Mosquito anófeles, el transmisor de la malaria. Archivo.
Mosquito anófeles, el transmisor de la malaria. Archivo.

La malaria vuelve a ser un dolor de cabeza para la autoridades de Salud. Después de cuatro años sin casos, este 2017 activa las alarmas y provoca que se declare alerta sanitaria a partir de este 13 de setiembre porque es una enfermedad que puede causar la muerte.

La produce un parásito que se transmite por la picadura del mosquito anófeles en zonas menores a 500 metros sobre el nivel del mar. Las personas sospechosas de tener malaria presentan fiebre que se va y regresa, escalofríos, sudoración, dolor de cabeza y de músculos.

Después de un tiempito sin fiebre puede repetirse el ciclo de escalofríos  y sudores todos los días, en días alternos o cada tercer día. Este año se han presentado 4 casos de transmisión en Matina, 3 en Sarapiquí y más recientemente 2 en Pital de San Carlos.

La migración de personas entre Costa Rica y Nicaragua, un país donde hay mucha malaria y últimamente han reportado un crecimiento en los casos llevó a las autoridades ticas a declarar la alerta sanitaria.

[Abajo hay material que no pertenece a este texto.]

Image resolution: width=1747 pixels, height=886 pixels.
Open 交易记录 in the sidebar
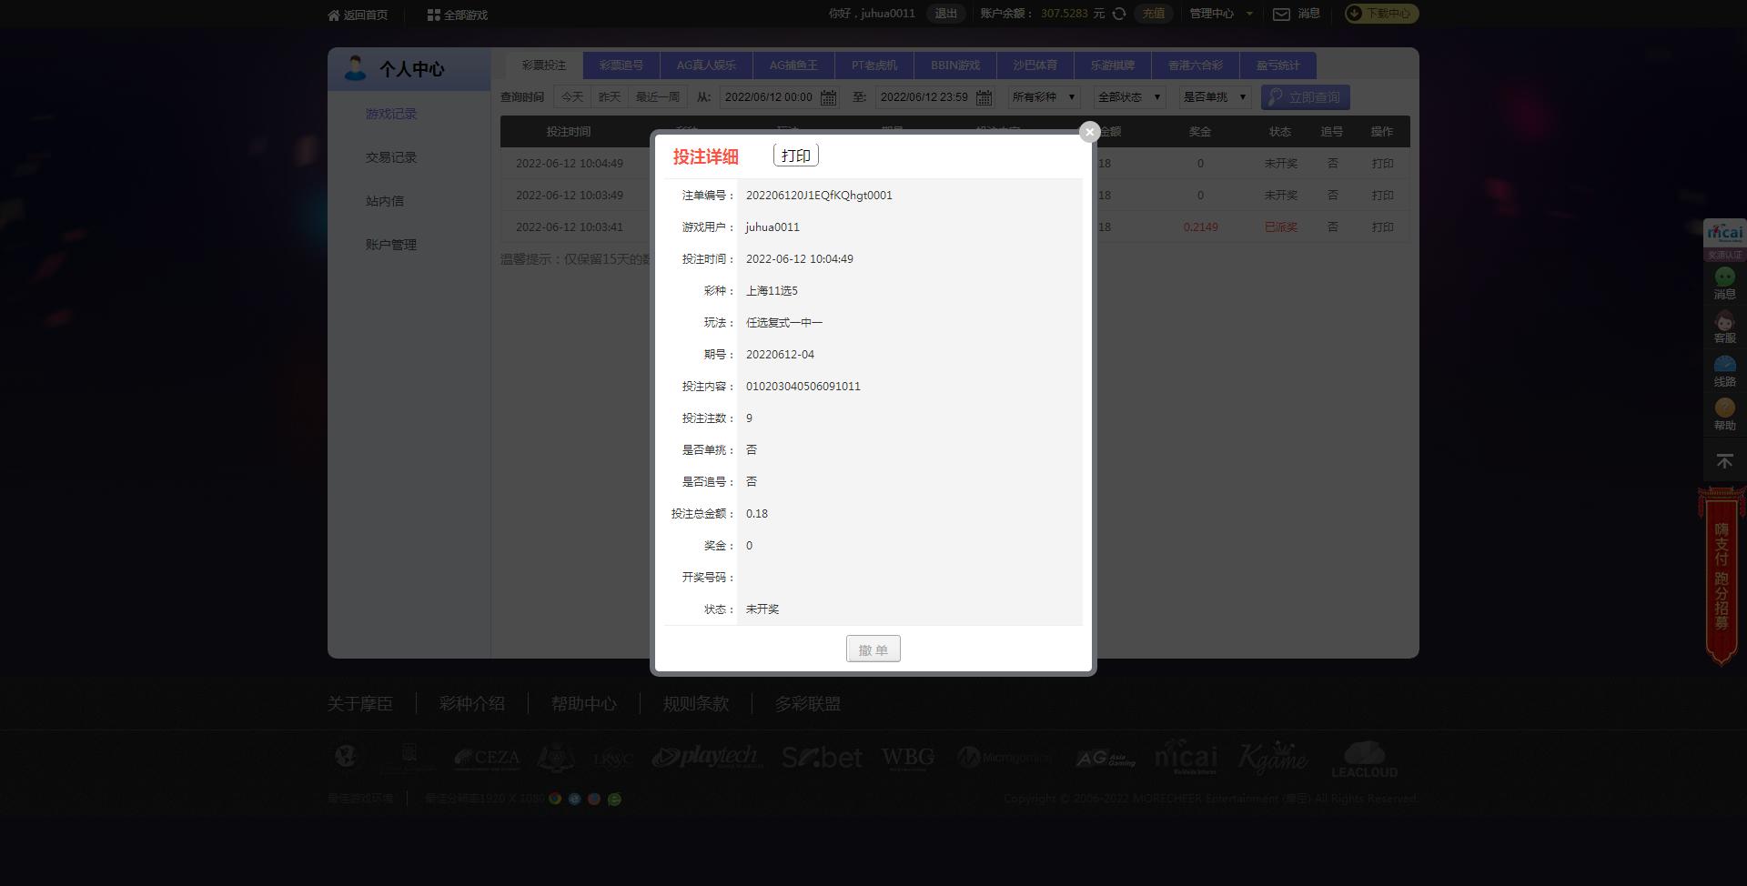391,157
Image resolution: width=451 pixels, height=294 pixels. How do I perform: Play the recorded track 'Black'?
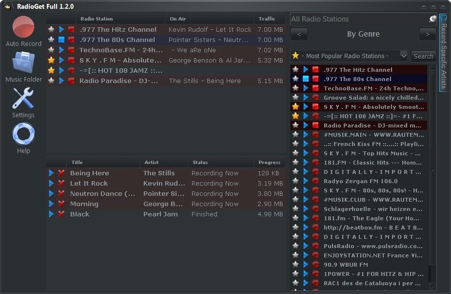point(51,214)
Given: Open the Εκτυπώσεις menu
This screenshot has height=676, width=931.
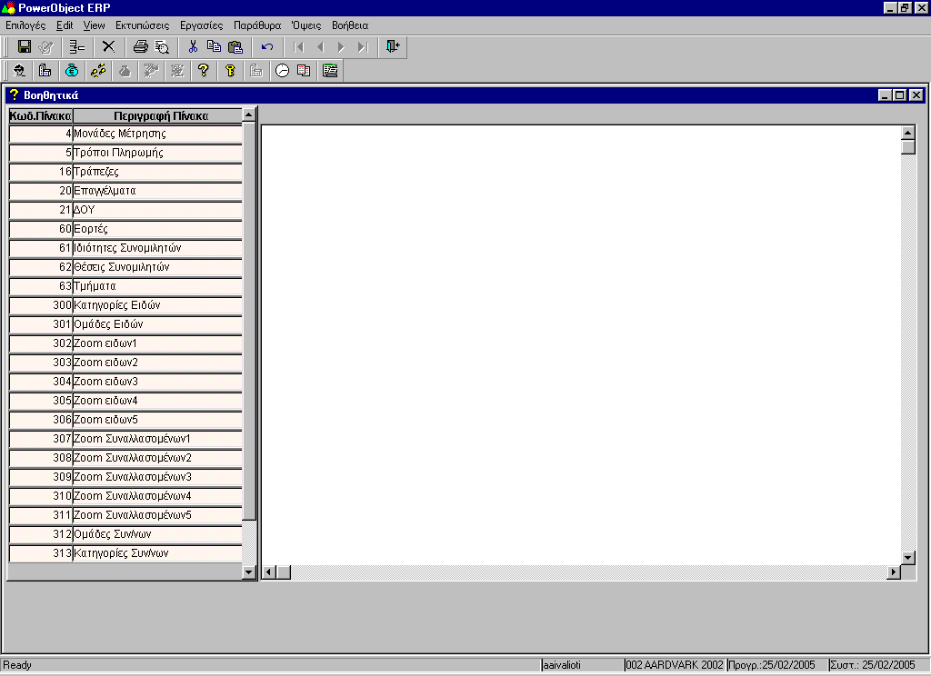Looking at the screenshot, I should (x=142, y=25).
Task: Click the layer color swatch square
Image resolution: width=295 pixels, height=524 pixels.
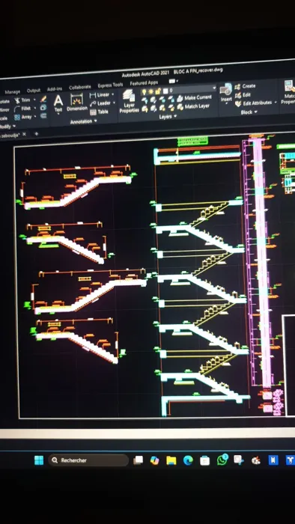Action: 165,91
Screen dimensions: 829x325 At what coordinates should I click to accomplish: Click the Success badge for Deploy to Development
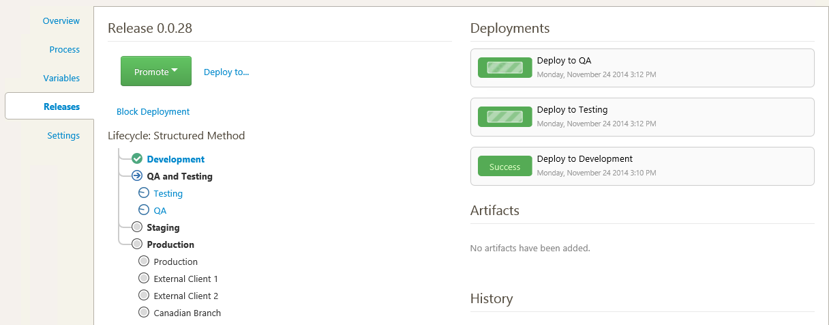[504, 167]
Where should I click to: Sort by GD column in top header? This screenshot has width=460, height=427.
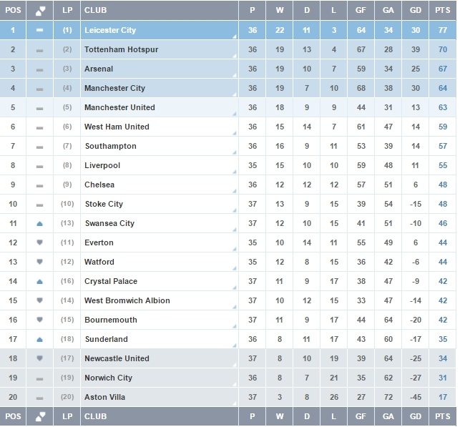pyautogui.click(x=416, y=11)
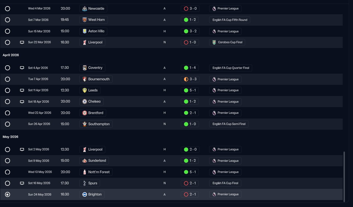Click the Chelsea club badge icon
Screen dimensions: 353x207
click(85, 102)
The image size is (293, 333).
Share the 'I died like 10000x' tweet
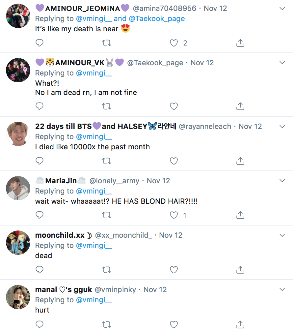pyautogui.click(x=240, y=161)
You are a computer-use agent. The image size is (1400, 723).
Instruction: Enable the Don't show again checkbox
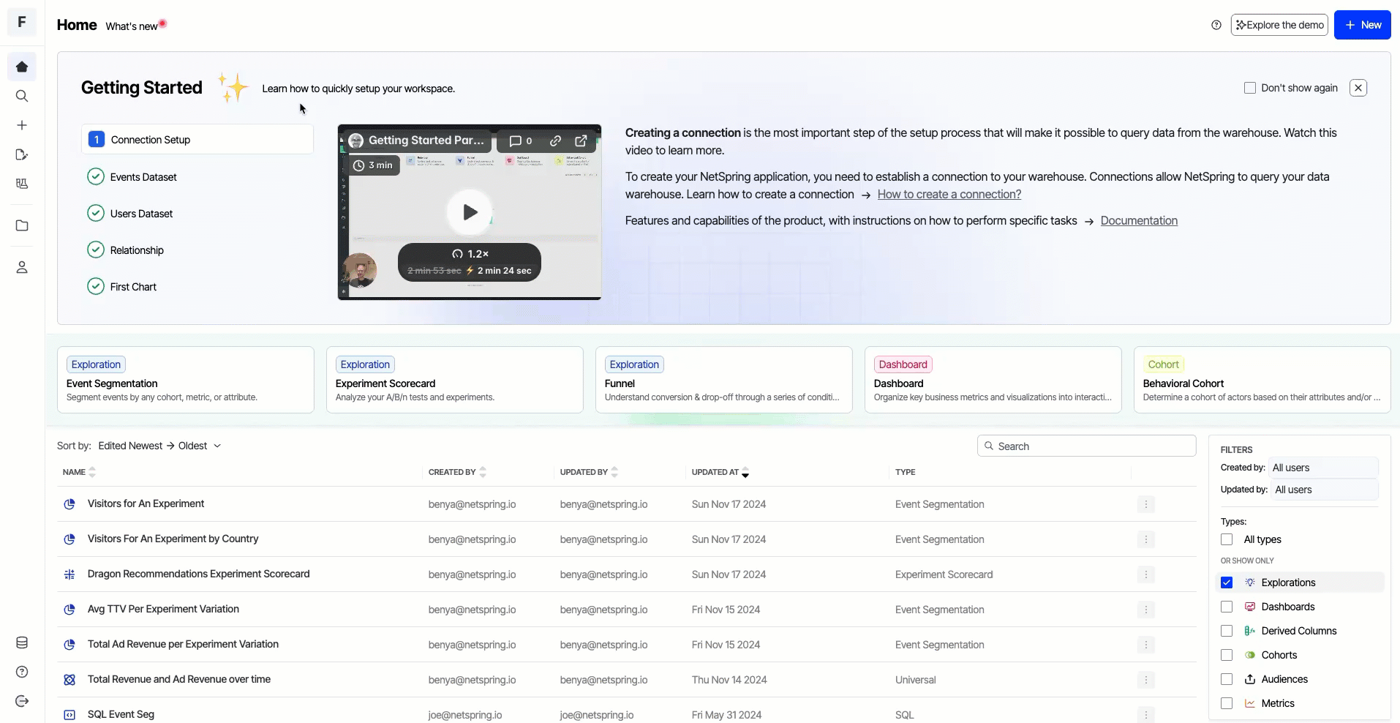pyautogui.click(x=1250, y=88)
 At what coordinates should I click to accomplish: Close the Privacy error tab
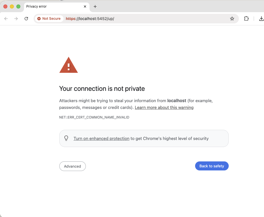point(85,6)
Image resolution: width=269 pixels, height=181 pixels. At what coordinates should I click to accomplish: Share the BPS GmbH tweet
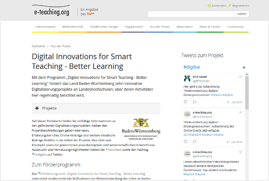tap(195, 102)
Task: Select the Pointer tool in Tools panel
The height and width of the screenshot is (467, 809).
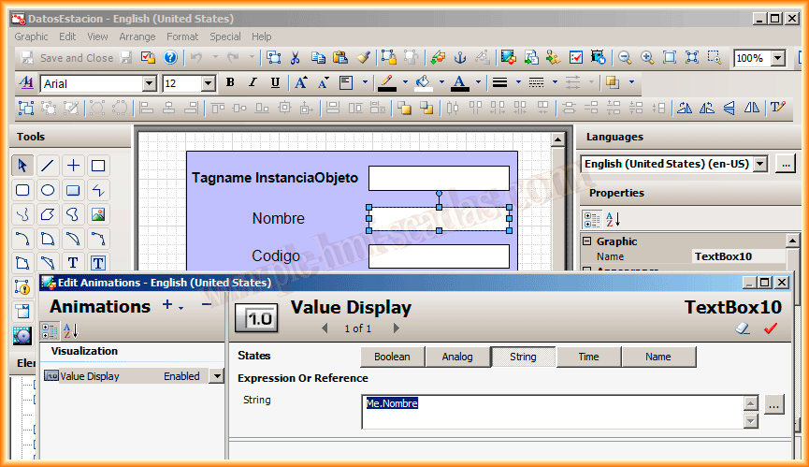Action: pos(22,166)
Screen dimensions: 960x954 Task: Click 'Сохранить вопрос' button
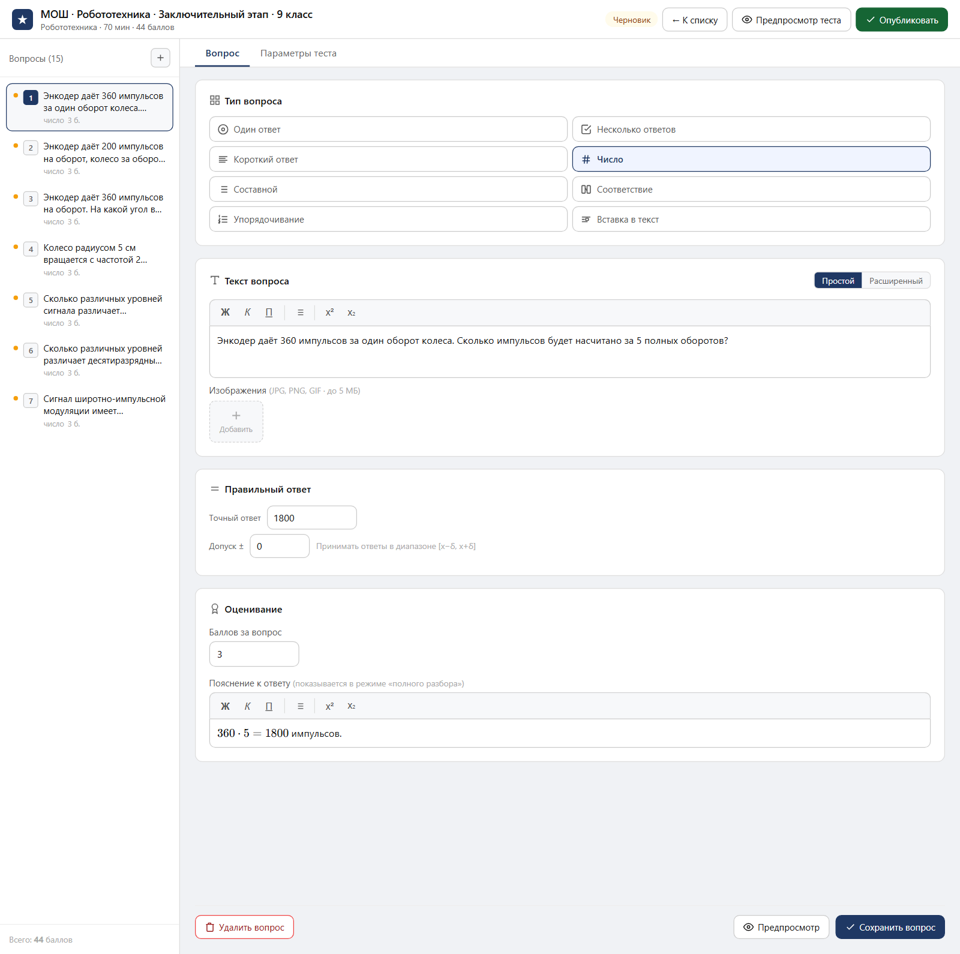click(890, 927)
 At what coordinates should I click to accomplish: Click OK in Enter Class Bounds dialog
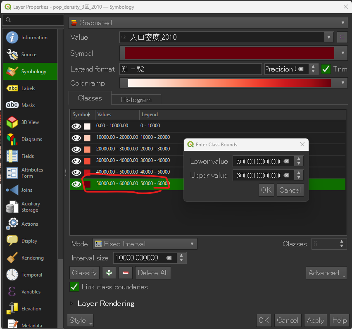[x=266, y=190]
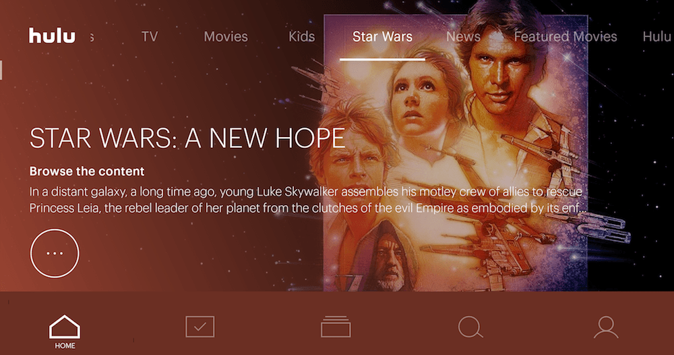The width and height of the screenshot is (674, 355).
Task: Select the Kids tab
Action: click(x=302, y=36)

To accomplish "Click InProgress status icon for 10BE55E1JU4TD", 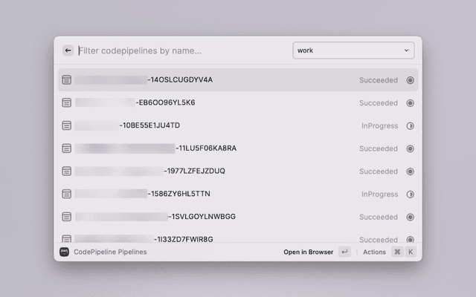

Hay que evitar la picadura de mosquitos, por eso se recomienda usar repelente, mosquitero, andar mangas largas y pantalones, o sea, cubrirse bien el cuerpo. Estos cuidados deben aumentar para las personas que trabajan en la industria agrícola como piñeras, bananeras, caña de azúcar y cualquier otro cultivo en esas zonas que están por debajo de los 500 metros sobre el nivel del mar.